▶ **Written task**:
Rewrite the items below, putting "Which spot should I click to" wherever "Where should I click to" appears and changing nothing else. Leave out the pictures.
---- Exercise material
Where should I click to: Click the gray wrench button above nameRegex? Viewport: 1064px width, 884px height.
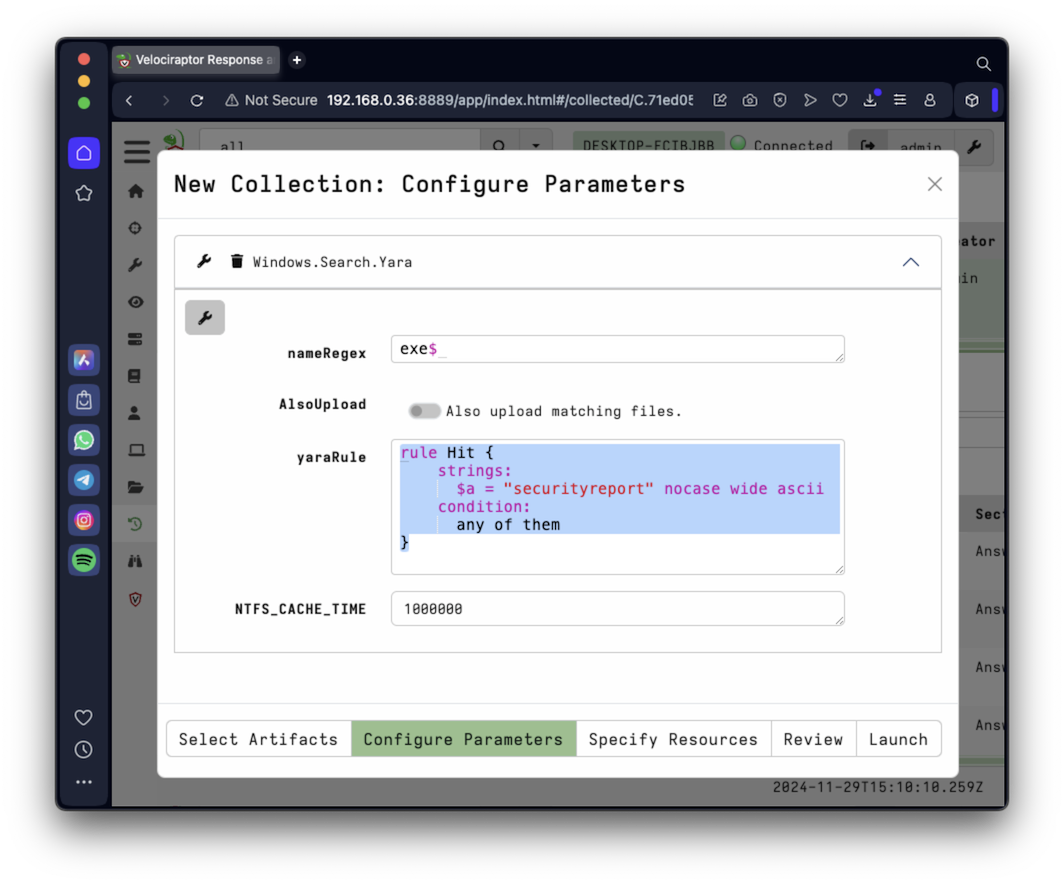click(205, 318)
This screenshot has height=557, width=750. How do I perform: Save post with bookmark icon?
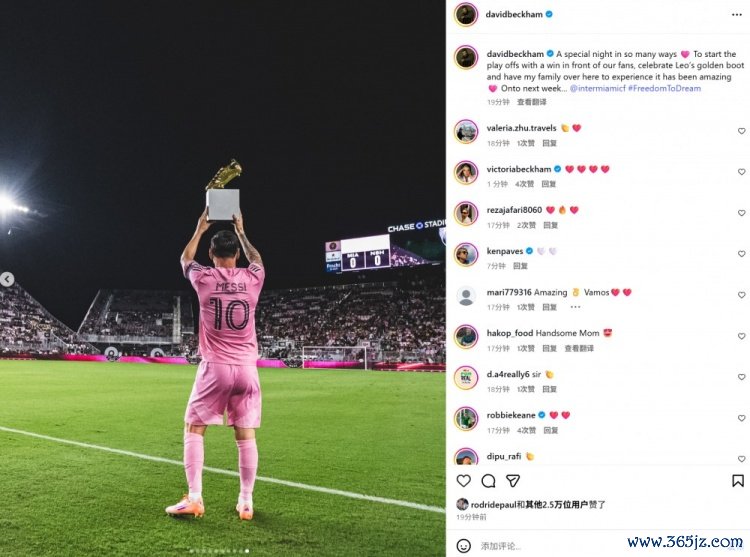738,481
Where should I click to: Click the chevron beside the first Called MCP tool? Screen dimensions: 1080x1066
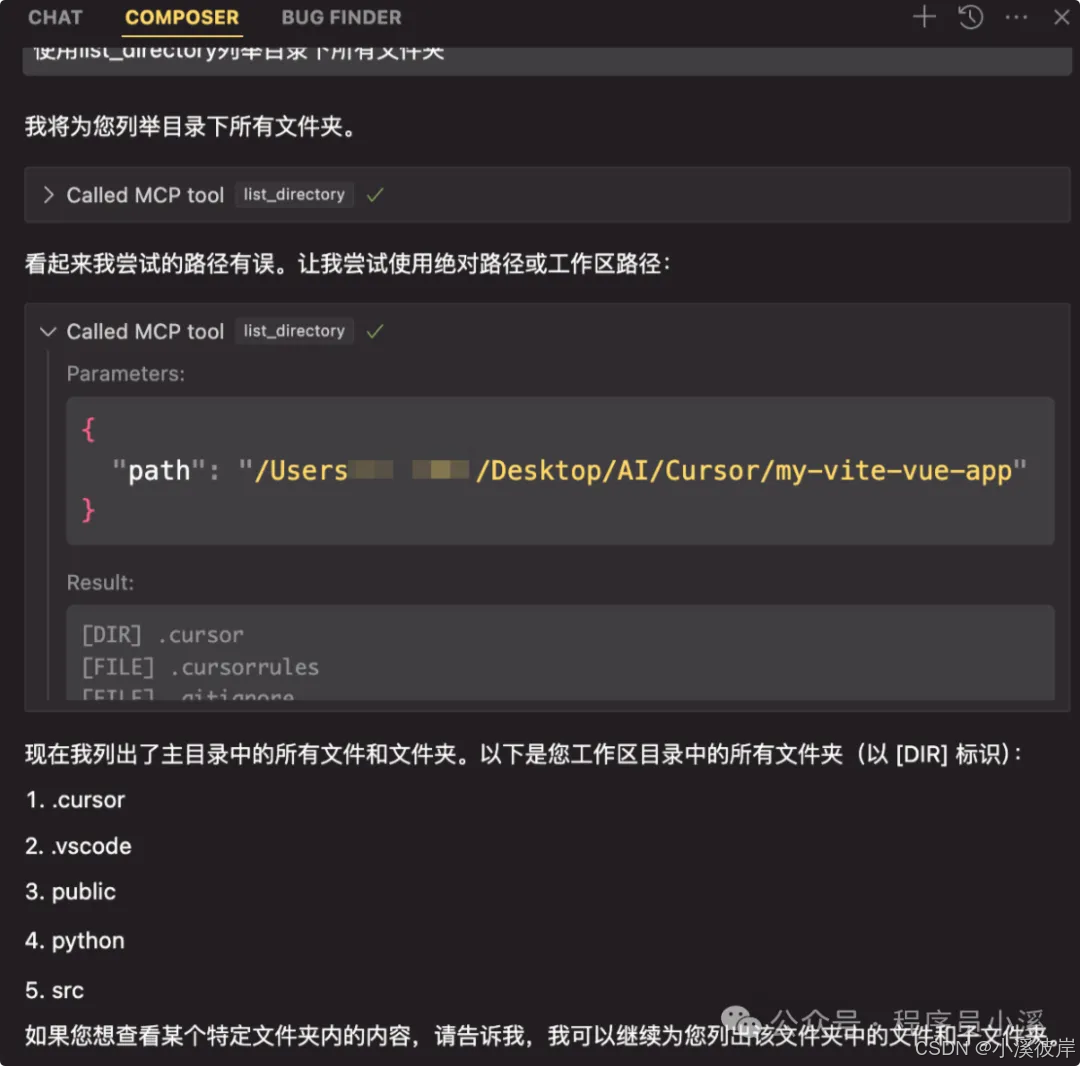point(47,195)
--------
▶ **Full output**:
Which spot should I click to: Click the gray wrench button above nameRegex? Viewport: 1064px width, 884px height.
click(205, 318)
This screenshot has height=557, width=750. How do I perform: Save post with bookmark icon?
738,481
Which spot should I click to: Click the chevron beside the first Called MCP tool? Screen dimensions: 1080x1066
point(47,195)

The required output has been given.